Em uma conversa com a Forbes, Gabriel Meng, diretor de produtos para games da ASUS ROG, compartilhou os motivos por trás da abordagem audaciosa da marca. Ele explicou a intenção de acelerar a introdução do produto no mercado.
“Surgiu o que eu chamaria de uma oportunidade de vida”, afirmou Meng. Ele completou que havia uma janela para “agarrar e trazer isso para o mercado de forma extremamente rápida e cedo”.
Apresentado oficialmente na Computex 2026, no início de junho, o ROG XBOX Ally X20 surge como uma versão aprimorada do ROG XBOX Ally X. A celebração do aniversário da ROG inclui uma estética transparente com detalhes dourados, uma tela OLED de maior dimensão, direcional digital ajustável e joysticks magnéticos TMR com maior durabilidade.
O novo portátil já conquistou avaliações favoráveis de veículos de mídia que tiveram acesso para testá-lo.
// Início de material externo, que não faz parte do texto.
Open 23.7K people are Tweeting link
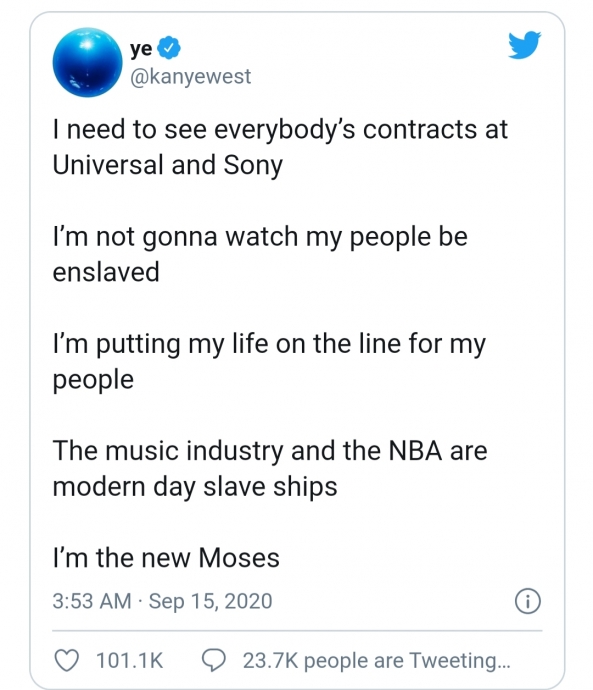The height and width of the screenshot is (690, 593). 377,661
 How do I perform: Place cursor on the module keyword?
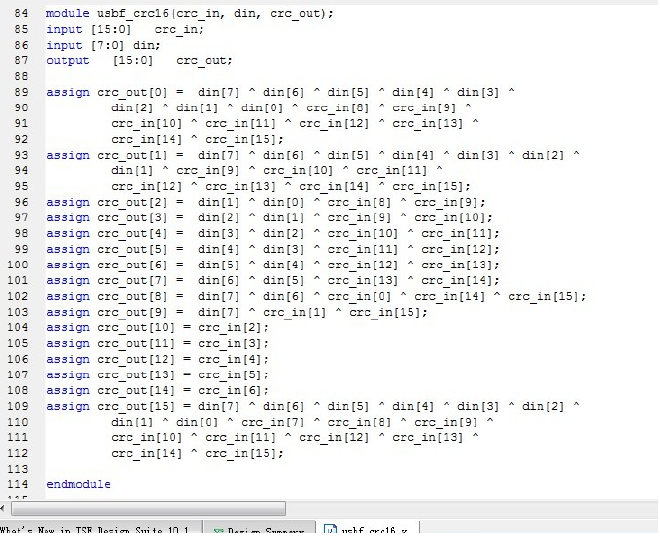pos(67,14)
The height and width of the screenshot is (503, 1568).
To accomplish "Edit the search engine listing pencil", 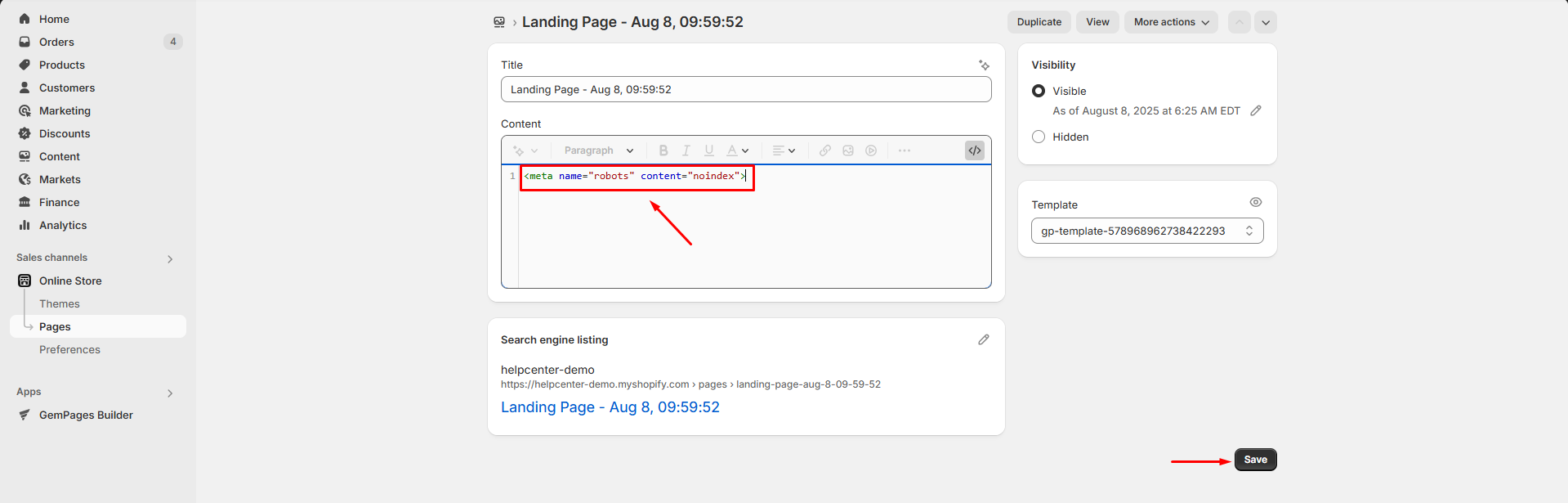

Contudo, uma data de lançamento exata ainda não foi anunciada, embora Meng tenha sinalizado durante a entrevista que a chegada ao mercado está prevista para 2026.
O valor oficial do aparelho permanece em segredo, e as projeções de preço infelizmente não trazem otimismo para os consumidores. A crescente escassez de componentes, aliada aos custos elevados das memórias, é apontada como os principais fatores que impactarão o custo final do console. Estimativas sugerem que o preço do dispositivo superará facilmente a marca de US$ 1.000, o equivalente a aproximadamente R$ 5.135.
Meng foi explícito ao afirmar que a ASUS não terá como absorver esses custos adicionais. “Se esses componentes acabarem nos custando mais, infelizmente é algo que não poderá ser subsidiado pela empresa. Isso será repassado ao consumidor”, alertou o diretor à publicação Forbes.